The model has high significance (very low p-value) and explains about 63% of the variability in temperature in the data (R-squared = 0.6291). From the slope coefficient and standard error we can compute a confidence interval for the warming. I'll assume the standard 95% confidence interval, for which the critical t-score is 1.98 for our 114 degrees of freedom.
$$
\begin{split}
\text{CI} &= \text{slope} \pm t_{df}^* \times \text{SE}\\
&= 0.0093 \pm 1.98 \times 0.0006688\\
&= 0.0093 \pm 0.001324\\
&= (0.007976, 0.01062)
\end{split}
$$
All this simply says that I am 95% confident, based on the data, that it shows warming between $0.7^{\circ}$C and $1.1^{\circ}$C per century. If things continue in this fashion (always a big "if"), we will see around $1^{\circ}$C of global warming in the next 100 years.
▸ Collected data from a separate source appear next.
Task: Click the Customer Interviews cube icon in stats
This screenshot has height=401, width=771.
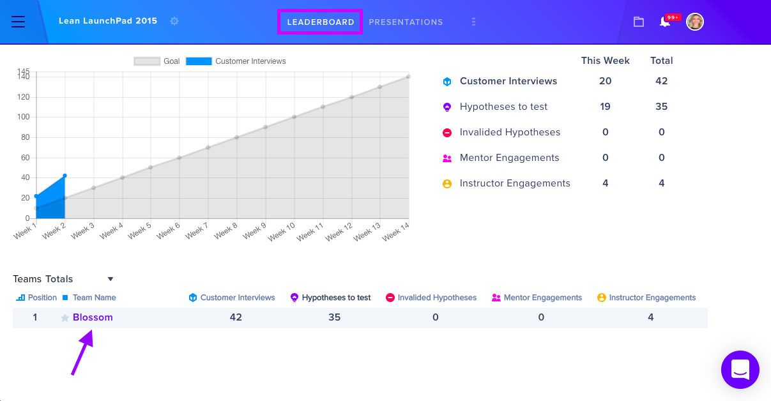Action: click(447, 81)
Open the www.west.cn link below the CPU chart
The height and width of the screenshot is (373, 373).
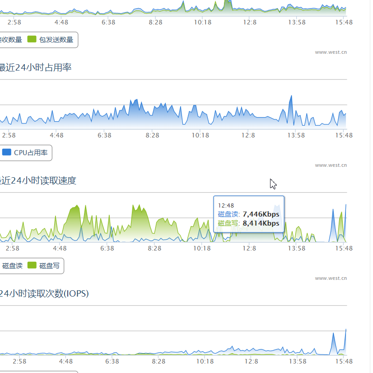(331, 165)
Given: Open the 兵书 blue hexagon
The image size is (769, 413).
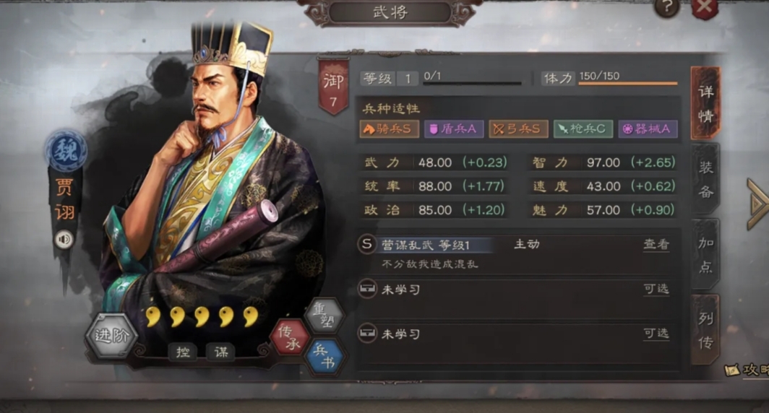Looking at the screenshot, I should pos(325,357).
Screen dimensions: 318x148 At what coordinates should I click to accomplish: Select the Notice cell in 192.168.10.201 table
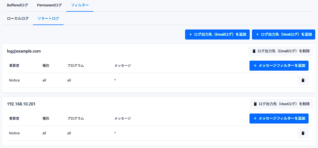click(x=14, y=133)
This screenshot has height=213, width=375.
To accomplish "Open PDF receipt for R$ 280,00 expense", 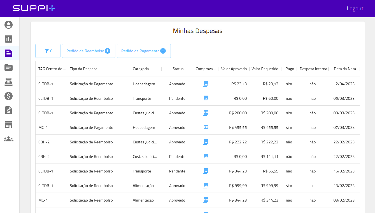I will coord(206,113).
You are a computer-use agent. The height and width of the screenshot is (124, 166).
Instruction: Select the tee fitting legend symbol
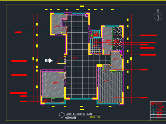coord(153,110)
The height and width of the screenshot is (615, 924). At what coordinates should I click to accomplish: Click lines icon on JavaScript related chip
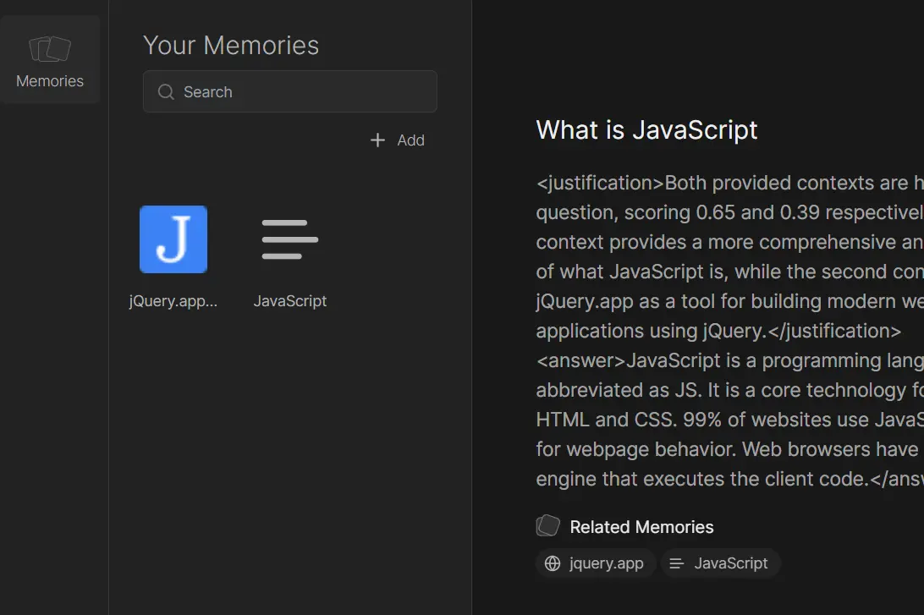[x=677, y=563]
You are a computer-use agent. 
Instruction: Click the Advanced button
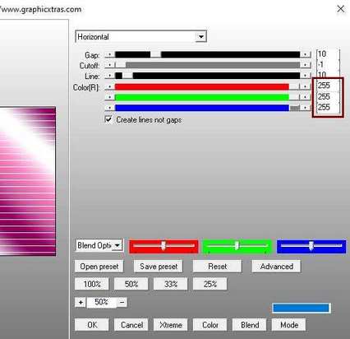tap(276, 267)
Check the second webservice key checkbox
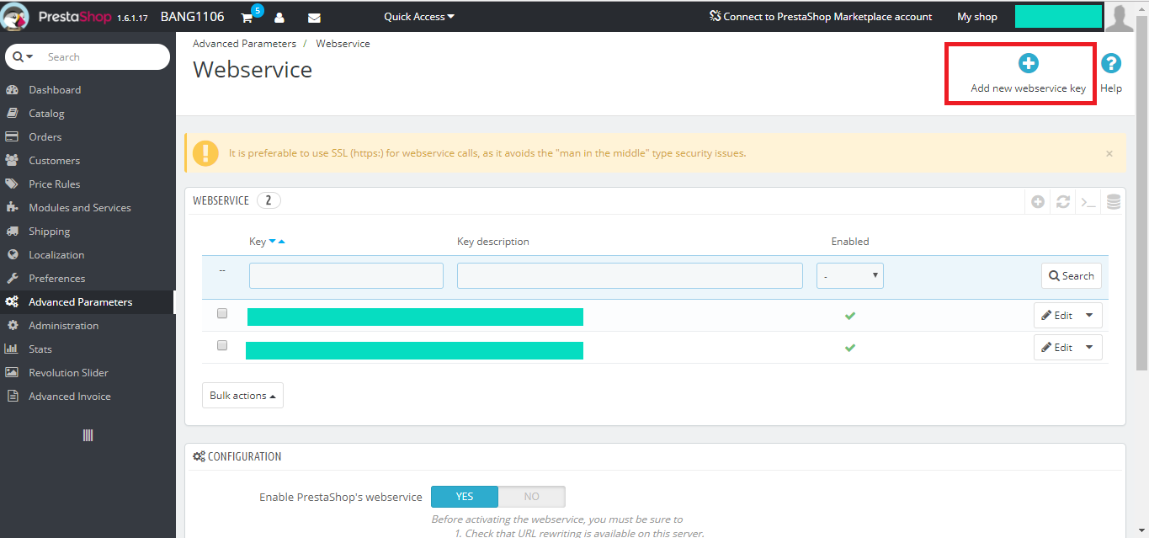 point(222,345)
How bad is that $1^{\circ}$ going to be? It depends on whom you ask. There are plenty of [scaremongerers][17] out there, predicting a mere $1^{\circ}$ will topple governments, raise ocean levels, and generally usher in the apocalypse. Keep in mind, though, that there is research suggesting our climate has warmed over $4^{\circ}$ in the past 400 years, and is still not at the peak of its B.C. warmth. The world looks different than it did in 1100 B.C., but the apocaplypse hasn't come (or if it has, factors other than temperature were much more at fault). True, deserts are shifting, oceans are rising, plates are moving, volcanoes are erupting. How worried should we be?

I'm convinced (and this hasn't changed during my study of NOAA's data) that we should be exactly as panicked as we need to be to ensure continued innovation and advancement in enviroment-mitigating technologies. We need earlier warning systems, stronger sea walls, better floodplain habitation policies, and so on. Individuals should be worried enough to conserve and lobby for sensible environmental protections. It simply doesn't make sense to fill the atmosphere with carbon emissions, any more than it made sense to fill the air over our cities with particulate matter. Policy does make a difference to quality of life.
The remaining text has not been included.